October 2009 Access Control & Identity Management

Facial biometrics can be deployed in the fight against the increasing number of armed robberies in South Africa.

The number of armed robberies has escalated in the last six months to levels where it is becoming increasingly difficult for authorities to effectively analyse the volumes of video footage produced by CCTV camera systems before and after robberies.

In previous years, armed robberies in public areas was something normally associated within the banking environment. Today shopping malls are a prime target as well as industry. In Port Elizabeth, industries dealing in precious metals for automotive catalytic converters have become targets of armed robberies as well as outlets selling bulk cigarettes and liquor. Clearly the pattern of armed robberies is across the board and the subsequent additional amount of video footage generated is more than what can easily be handled.

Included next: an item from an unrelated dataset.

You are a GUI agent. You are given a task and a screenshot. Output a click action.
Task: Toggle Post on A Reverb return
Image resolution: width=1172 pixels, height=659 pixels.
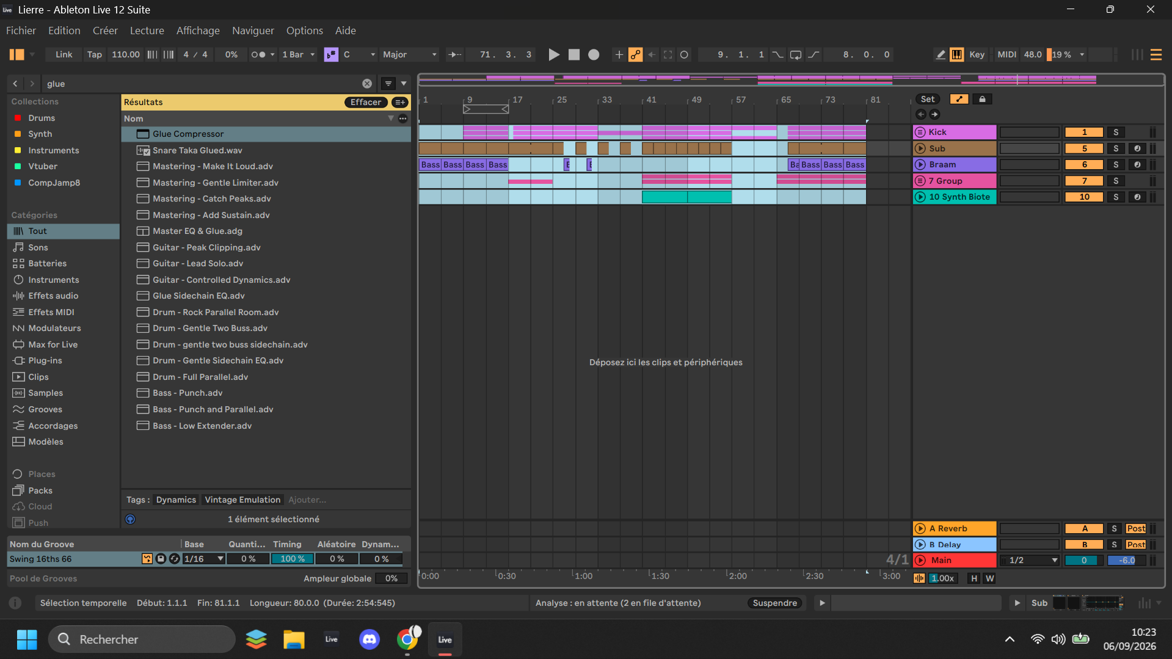(1136, 529)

In reviewing such footage, the objective is to identify the criminals’ active in these armed robberies as well as linking them with what may be called the passive participants who are also involved with these robberies. The passive participants normally do not hide or disguise their identity and can be vital links in establishing gang relationships.

The manual process of reviewing CCTV video footage, reliant on the human factor to memorise and tediously refer to other incidents and recorded material in an endeavour to identify and establish links between these persons is a very time consuming process.

The process becomes a more tedious task when individual incidents need to be referenced back to more than 1000 known perpetrators on record and the association of passive participants becomes a near impossible task.

Biometric facial recognition technology exists which can assist in the evaluation of passive and active participants in criminal activities. In using facial recognition software, investigators can:

* Develop and maintain an electronic database of known criminals and participants involved in robberies.

* Compare and identify facial images from new and existing CCTV footage of bank or similar robberies against this database in a matter of seconds with best fit and similar comparisons while indicating the level of probability.

* Further classify images in the database.

* Simply enrol new images into the database to further complement the scope of the comparisons.

* Control a database of millions of images which can be distributed over a wider area network, WAN, to enable processing and evaluation by numerous client work stations around the country.

The facial recognition software can interrogate previously recorded video footage in live mode and identify facial images against those stored in a database. This has the advantage whereby new footage can be evaluated electronically quickly to identify known criminals and passive participants.

This software can be deployed in public places to evaluate live footage from installed CCTV cameras as an early warning to banks and malls of the presence of listed people on the data base. Facial biometrics thus enables a new generation of computer-assisted video surveillance.